CAPITULO 1
Si alguien pudiera describir el lugar mas bello del planeta, si alguien tuviera la sutileza para describir una playa de arena blanca citiada por un agua tan cristalina capaz de engañar a los ojos y hacer dudar al cerebro de su existencia, agua donde los corales y los peces no tienen forma alguna de esconderse, entonces ese idilico lugar por obligación tendría que ser bahia.
La playa mas hermosa del planeta. Si, dije hermosa y no se si es la palabra correcta para decir que realmente es la mas hermosa, es que aveces las palabras mas comunes son comunes precisamente porque son insustituibles. Pero en fin Bahia es la playa mas hermosa del planeta, un lugar donde el viento tiene sabor y las olas componen sinfonía.
Todo el que pueda sentir y ver esto entenderá la lucha de Marcos por salvarla.
A Marcos, le toco nacer en el pueblo mas próximo a bahía un pueblo que en un tiempo fue prospero y espléndido, lamentablemente Marcos nacio cuando comenzó su decadencia.
Marcos nació en valle rojo llamado así por el color del suelo, una tierra tan roja que en la época de lluvia era capaz de teñir de rojo cientos de kilómetros del río Agamelion, el río mas profundo y caudaloso de toda la región sus orillas estaban pobladas de arboles, era una vegetación tan verde y densa donde miles de aves cantaban, era un refugio inmenso para millares de especies, pero volvamos a Valle Rojo.
Antes de Marcos Valle Rojo fue un pueblo prospero gracias a la mineria, la extracción de bauxita hizo que el pueblo tuviera vida, abundaban los bares y las tabernas; la musica y las fiestas eran interminables, venían personas de todos lados buscando mejor vida, los niños reían.
con tanta abundancia era muy fácil ser feliz, pero no mal interpretes pues no estoy diciendo que era una utopia.
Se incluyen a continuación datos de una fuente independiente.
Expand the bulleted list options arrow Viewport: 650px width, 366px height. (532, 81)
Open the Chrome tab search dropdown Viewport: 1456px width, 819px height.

Valle Rojo como todo pueblo tenia familias mas ricas que otras y decir Vargas era decir dinero.
La familia vargas eran los dueños del pueblo ellos tenían las tieras, aunque no se como ni quien les dio los títulos de propiedad de los que con orgullo siempre hablaba don Ortencio Vargas cuando se emborrachaba. Don Ortencio Vargas era de descendencia Española específicamente de Castilla Zaragoza, no era muy alto de estatura, de ojos grandes y mirada firme, sus manos eran fuertes, y sus pisadas eran las de un conquistador. Así formo a sus hijos los gemelos Carlos Vargas y Pedro Vargas. Se dice que nacieron prematuramente la noche de la tormenta, su madre Ana Ines dio a luz esa noche impulsada por el miedo a los fuertes truenos y al majestuoso espectáculo de los rayos y centellas en el negro cielo. Ana murió aquella noche y desde entonces se le conoce como la noche de la tormenta negra.